Donc en ce saint mois de carême, dans le cadre de notre interview-là, davantage je me suis déterminé à ne jamais mentir et à ne jamais tromper. Et la jeunesse que vous formez, il faut vous sortir, pour la partie qui est dans la tromperie, il faut sortir de là. Votre avenir, c’est dans votre union. Sans considération ethnique, sans aucune autre considération. Surtout sans la haine qui est un petit sentiment qui ne permet pas à l’homme de s’épanouir, parce que la haine fait haïr, une tautologie, elle fait détester, et gratuitement. Ça c’est de l’injustice. Donc moi, je suis de plus en plus confiant parce que je vois de plus en plus de jeunes qui franchissent cette barrière ethnique pour être ensemble. Et c’est ça l’avenir du pays. Et c’est ce que le PDG a réussi pour que nous allions à l’indépendance, pour que nous réussissions notre indépendance.
Guineenews.org : un mot pour fin ?
Ismaël Condé : voilà, la renaissance de la Guinée est entre les mains de la jeunesse. Elle doit s’affranchir de tout ce qui est exclusivisme, de tout ce qui est haine. Le haineux n’a pas confiance en lui-même. Il faut aimer pour être aimé.

----

EXERCICE À TRAITER: Pouvez-vous transcrire mot pour mot le passage de l'entretien ci-dessus compris entre « Guineenews.org : un » et « pour être aimé. », ces deux segments inclus ? La liste n'a aucun rôle dans ce travail.

----

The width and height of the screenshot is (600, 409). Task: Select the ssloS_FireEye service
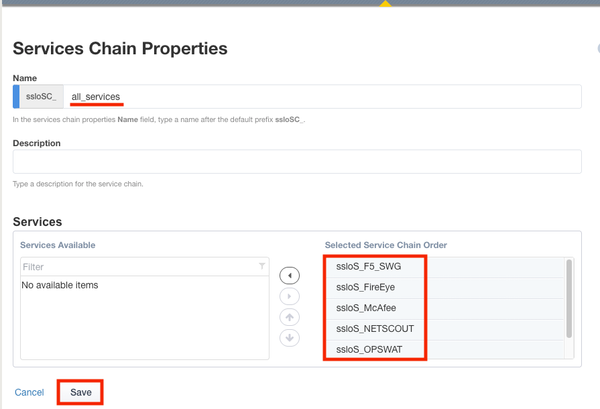(367, 287)
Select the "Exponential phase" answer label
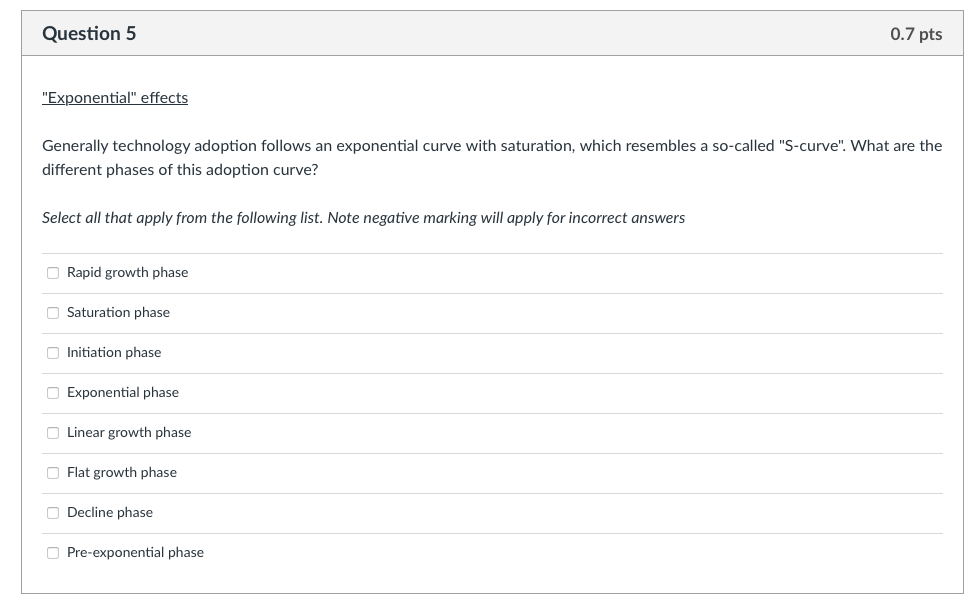Screen dimensions: 969x607 (122, 392)
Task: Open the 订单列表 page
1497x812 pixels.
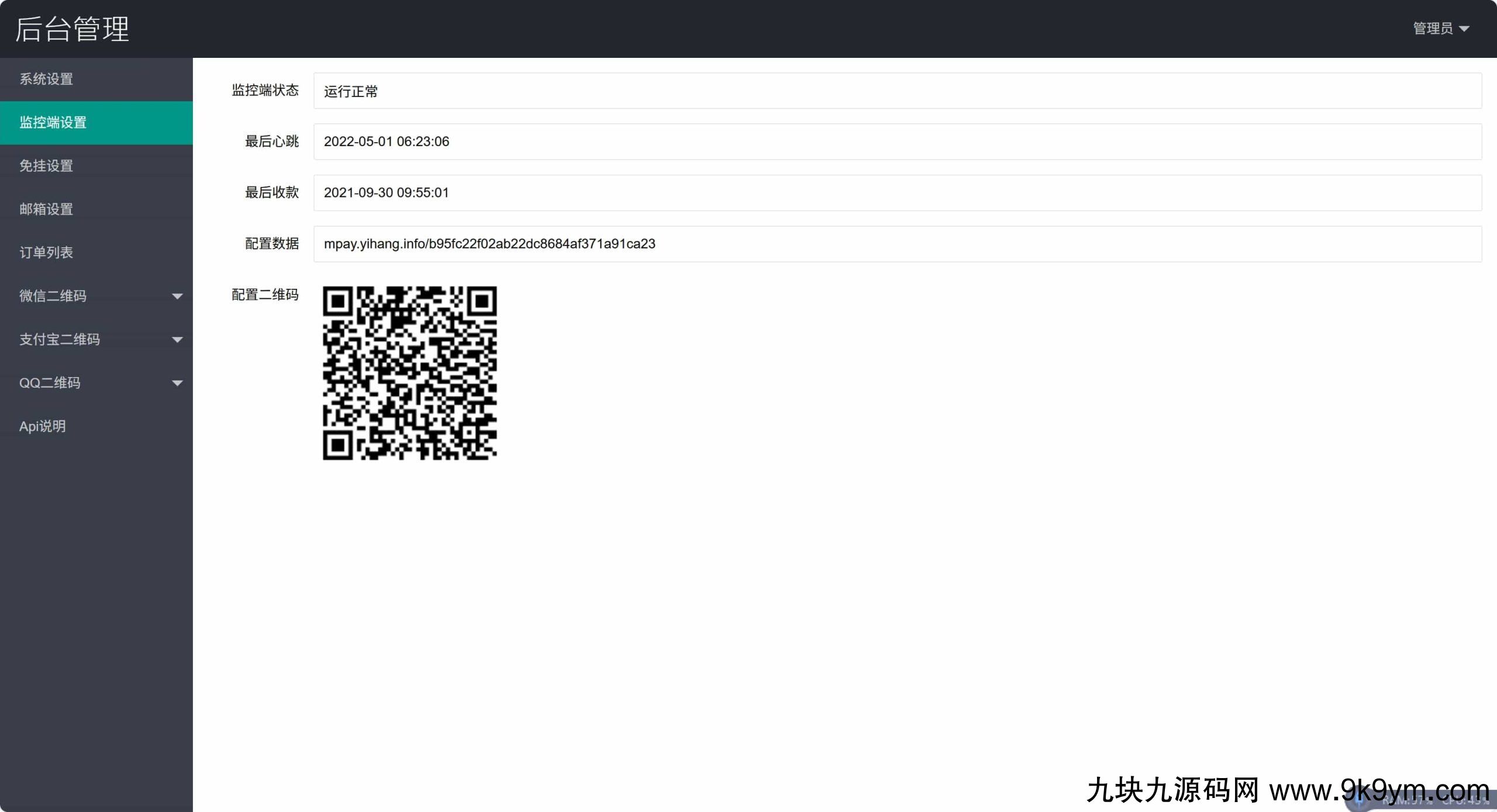Action: (x=96, y=253)
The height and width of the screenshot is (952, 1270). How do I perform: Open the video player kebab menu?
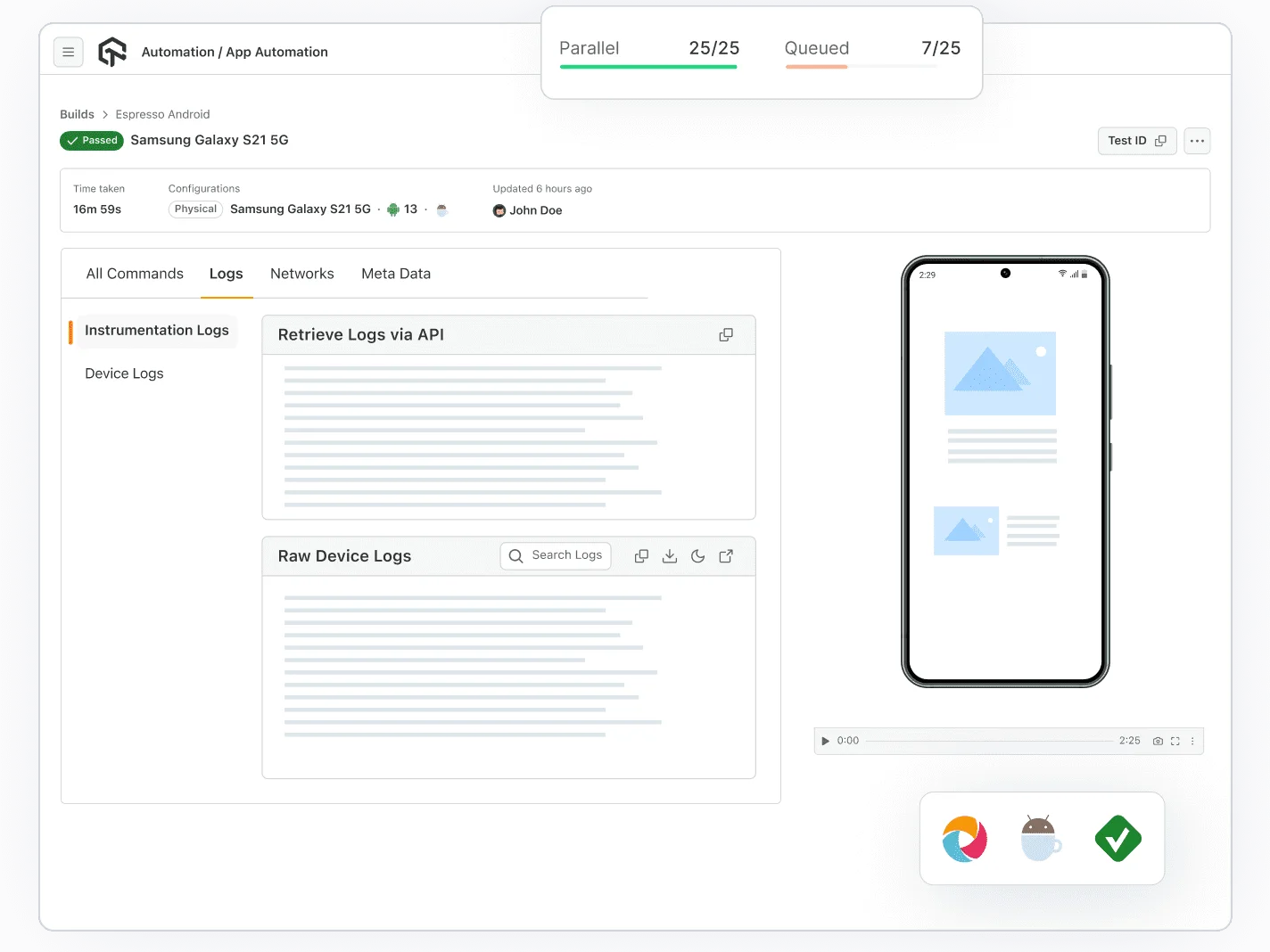click(x=1192, y=741)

----

LA RÉPONSE:
Guineenews.org : un mot pour fin ?
Ismaël Condé : voilà, la renaissance de la Guinée est entre les mains de la jeunesse. Elle doit s’affranchir de tout ce qui est exclusivisme, de tout ce qui est haine. Le haineux n’a pas confiance en lui-même. Il faut aimer pour être aimé.